Sister to adjoining Michelin-starred Galvin La Chapelle, Galvin HOP Bistrot & Bar has been re-invented for 2019, recently equipped with a meat and cheese counter and a new menu.
Modelled on the fashionable bistrot and bars of Paris and New York, the Spitalfields restaurant continues to serve brothers Chris and Jeff Galvin’s high-standard of food while acting as a less formal alternative to the likes of La Chapelle or Galvin at Windows on the 28th floor of the Hilton Hotel on Park Lane. Here, the new menu has a prominent focus on cheese and charcuterie from the UK, Italy, France and Spain.
On the introduction of the restaurant’s new meat and cheese counter, co-founder Chris Galvin said: “Charcuterie has changed beyond all measure in the last five years. In particular, there has been a growth of high-quality produce both imported and home grown that just hasn’t been previously available in the UK. We hand source our artisanal meats and unpasteurised cheeses from suppliers we’ve known personally for a long time. Served with pickles and the finest breads on an olive board, this is a great way to eat at any time of the day.”
In addition to the new focus on charcuterie, the wine list also features a number of natural and organic wines, each available alongside a selection of wines on tap, classic and creative cocktails, and Pilsner Urquell unpasteurised beer that’s stored in copper tanks, delivered weekly from the Czech Republic. Alongside the copper tanks acting as an interior feature, the space is also bedecked with a pewter-topped bar and unclothed tables. In keeping with the food and interiors, service is similarly relaxed, albeit efficient.

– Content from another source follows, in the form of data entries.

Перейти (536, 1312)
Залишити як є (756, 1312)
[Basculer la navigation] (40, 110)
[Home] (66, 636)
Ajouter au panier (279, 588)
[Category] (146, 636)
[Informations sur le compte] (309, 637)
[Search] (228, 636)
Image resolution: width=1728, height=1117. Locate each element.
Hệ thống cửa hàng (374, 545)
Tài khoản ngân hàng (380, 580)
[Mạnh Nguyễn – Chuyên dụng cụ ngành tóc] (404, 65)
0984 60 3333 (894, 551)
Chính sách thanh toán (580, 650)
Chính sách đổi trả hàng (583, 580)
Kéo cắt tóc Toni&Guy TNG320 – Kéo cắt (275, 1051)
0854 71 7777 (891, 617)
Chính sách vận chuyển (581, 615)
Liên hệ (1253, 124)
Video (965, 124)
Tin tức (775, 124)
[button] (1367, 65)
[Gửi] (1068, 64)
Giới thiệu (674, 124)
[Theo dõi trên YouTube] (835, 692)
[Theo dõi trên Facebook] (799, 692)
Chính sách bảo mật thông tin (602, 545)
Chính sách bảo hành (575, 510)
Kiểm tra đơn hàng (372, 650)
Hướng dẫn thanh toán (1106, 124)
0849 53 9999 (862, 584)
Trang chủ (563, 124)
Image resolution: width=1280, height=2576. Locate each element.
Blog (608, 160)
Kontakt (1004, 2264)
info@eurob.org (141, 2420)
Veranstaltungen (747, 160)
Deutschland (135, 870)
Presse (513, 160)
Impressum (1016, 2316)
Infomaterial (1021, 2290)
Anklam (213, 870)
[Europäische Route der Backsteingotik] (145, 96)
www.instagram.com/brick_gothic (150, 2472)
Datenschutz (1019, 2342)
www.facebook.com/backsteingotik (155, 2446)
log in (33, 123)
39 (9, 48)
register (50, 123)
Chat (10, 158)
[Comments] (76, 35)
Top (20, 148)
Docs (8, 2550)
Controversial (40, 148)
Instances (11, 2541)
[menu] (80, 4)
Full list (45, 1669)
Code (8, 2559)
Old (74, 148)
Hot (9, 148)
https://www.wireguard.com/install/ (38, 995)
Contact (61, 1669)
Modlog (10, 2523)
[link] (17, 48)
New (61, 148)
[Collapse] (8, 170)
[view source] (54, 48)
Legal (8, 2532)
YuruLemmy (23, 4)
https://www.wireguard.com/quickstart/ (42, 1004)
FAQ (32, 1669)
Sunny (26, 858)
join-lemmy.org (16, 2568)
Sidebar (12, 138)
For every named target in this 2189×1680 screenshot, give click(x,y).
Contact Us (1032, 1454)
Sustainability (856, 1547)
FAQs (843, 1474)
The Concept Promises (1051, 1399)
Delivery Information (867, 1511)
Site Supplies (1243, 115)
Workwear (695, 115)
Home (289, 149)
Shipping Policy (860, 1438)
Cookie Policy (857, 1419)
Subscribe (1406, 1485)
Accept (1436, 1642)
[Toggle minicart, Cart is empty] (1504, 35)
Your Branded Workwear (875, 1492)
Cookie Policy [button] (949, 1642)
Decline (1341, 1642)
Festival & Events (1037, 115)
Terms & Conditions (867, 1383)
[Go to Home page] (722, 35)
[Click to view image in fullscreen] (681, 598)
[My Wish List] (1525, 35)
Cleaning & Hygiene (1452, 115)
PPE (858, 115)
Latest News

From the new menu, a recent lunch began with a charcuterie and farmhouse cheese board. With meats and cheeses sourced from Lyon and The Ham and Cheese Co. in Bermondsey – who carefully source produce from small Italian artisans – the jewel in the board’s crown was a rocher of gloriously insalubrious pork rillettes. Slices of peppery Jesus de Lyon, fatty coppa, and faintly salty Prosciutto Marchigiano also featured; plus a wedge of comté and pliable Morbier: all outstanding, delightfully paired with a glass of ‘I wish I was a ninja’ pet nat from South Africa.
To follow, a slab of suckling pig belly was deftly cooked, crowned with a sheet of brittle crackling, accompanied by smoked mashed potato with light, wispy consistency – foamy, almost – and a devilishly rich sauce spiked with Pedro Ximinez. Baked trout, on the other hand, featured a thick tranche of fish with blushing flesh and crispy skin, served over a garden of vivid green peas, pea tendrils and ribbons of wild garlic, drizzled with a subtle butter sauce empowered by lardons of Alsace bacon. A modern iteration of a brasserie classic, ideal for spring. Also seasonally appropriate, a simple dessert combined sweet, juicy Gariguette strawberries complemented by a whisper of basil and crushed pistachio nuts.
“We’ve put a lot of effort into researching the needs of our customers who might be local residents, city workers or destination diners,” added Chris Galvin. “The re-imagined Galvin HOP is already wildly popular but we never stop looking at areas we can improve.”
Galvin HOP can be found at Bishops Square, 35 Spital Square, London, E1 6DY.